Verzoeker en zijn ex waren niet gehuwd en hebben twee kinderen. Na een ruzie verliet de ex samen met de kinderen het huis en nam daarbij al haar spullen en die van de kinderen, inclusief alle reisdocumenten, mee. Na enige tijd vertrok zij naar een geheim adres. De politie was daarvan op de hoogte. Omdat verzoeker een sterk vermoeden had dat zijn ex met de kinderen naar Israël zou vertrekken, schakelde hij de politie in. Hij wilde dat de politie een signalering zou doen uitgaan. Dat deed de politie niet. De ex vertrok niet veel later met de kinderen naar Israël.

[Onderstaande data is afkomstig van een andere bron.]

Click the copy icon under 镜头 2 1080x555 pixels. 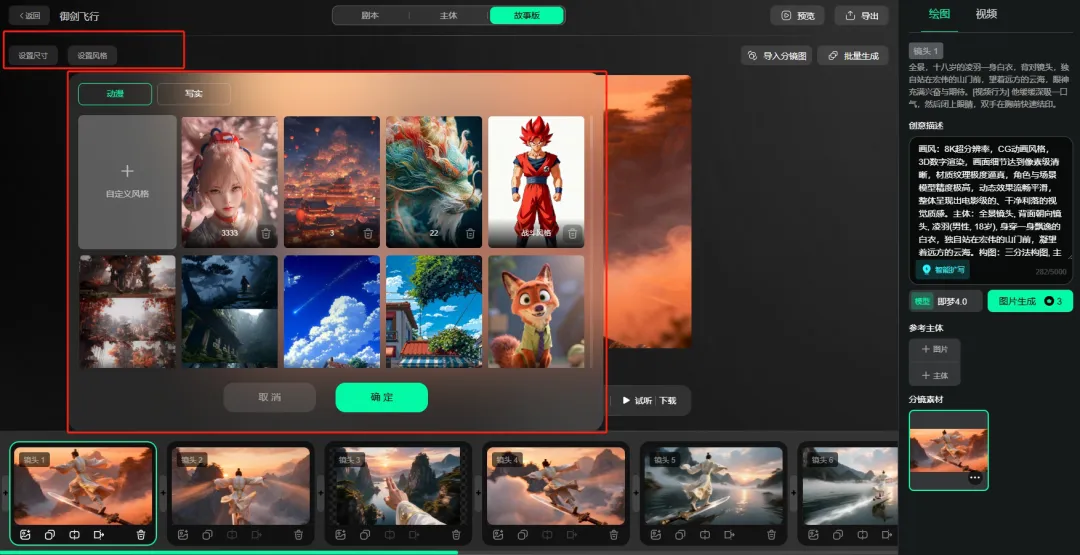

Verzoeker had op dat moment al de ouderlijke macht over het oudste kind. Voor het jongste kind kreeg hij deze later.
Verzoeker vindt dat de politie een signalering had moeten laten uitgaan. Zijn ex en kinderen zouden dan bij de grens zijn tegengehouden.
De politie stelde zich op het standpunt dat de politie niet de bevoegdheid zou hebben om een dergelijke signalering te laten doen.

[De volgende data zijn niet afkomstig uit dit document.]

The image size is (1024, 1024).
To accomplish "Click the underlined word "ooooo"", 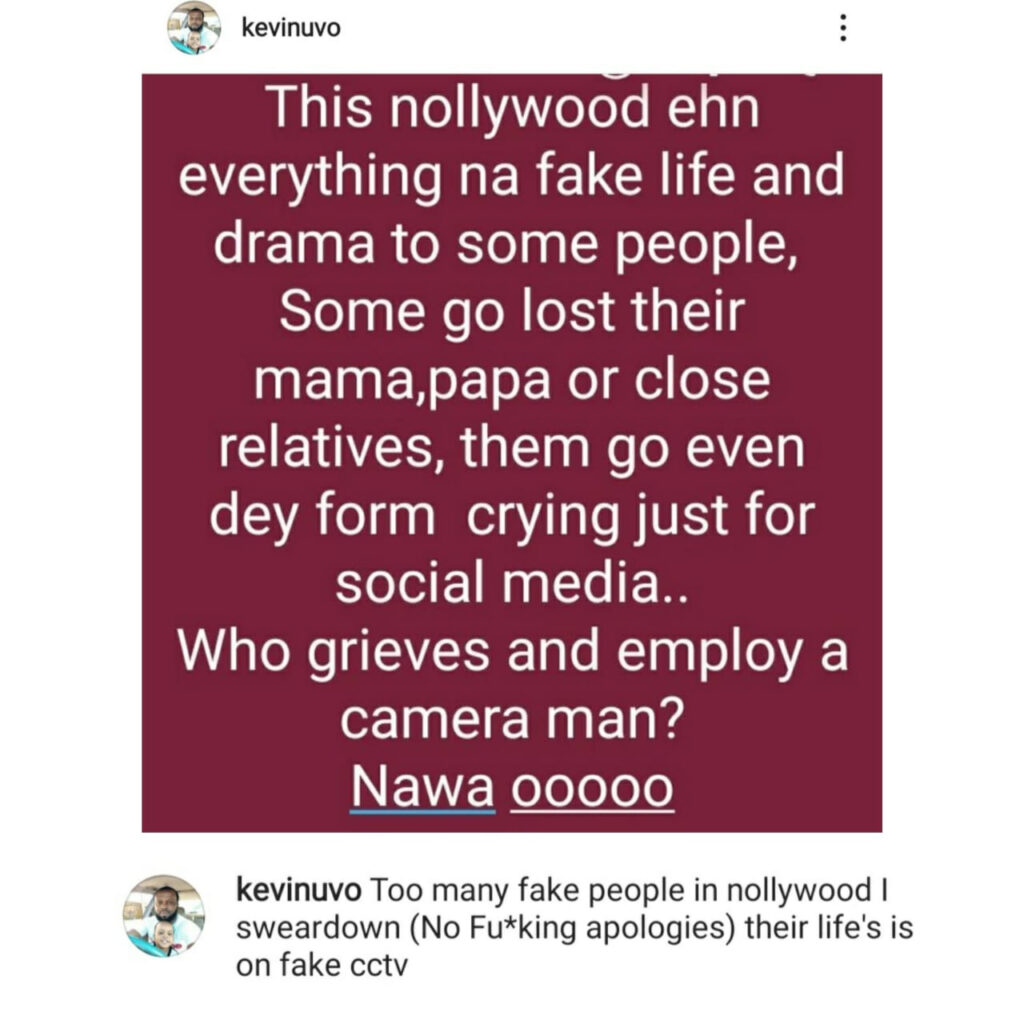I will coord(592,788).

De Nationale ombudsman overwoog onder meer dat verzoeker de politie verschillende keren had gevraagd actie te ondernemen, ook nadat zijn ex met de kinderen en paspoorten naar een geheim adres was vertrokken. Op dat moment was er op zijn minst twijfel of de ex daarmee het strafbare feit van onttrekking aan het ouderlijk gezag pleegde. Daarom had van de politie meer mogen worden verwacht dan alleen het monitoren van de aanwezigheid van de ex en de kinderen in Nederland. Van de politie had mogen worden verwacht dat zij aangifte had opgenomen van onttrekking van een kind aan het ouderlijk gezag en een signalering had doen uitgaan voor de minderjarige zoon van verzoeker over wie hij samen met zijn ex het ouderlijk gezag had.
De Nationale ombudsman achtte de klacht gegrond, wegens strijd met het vereiste van fair play.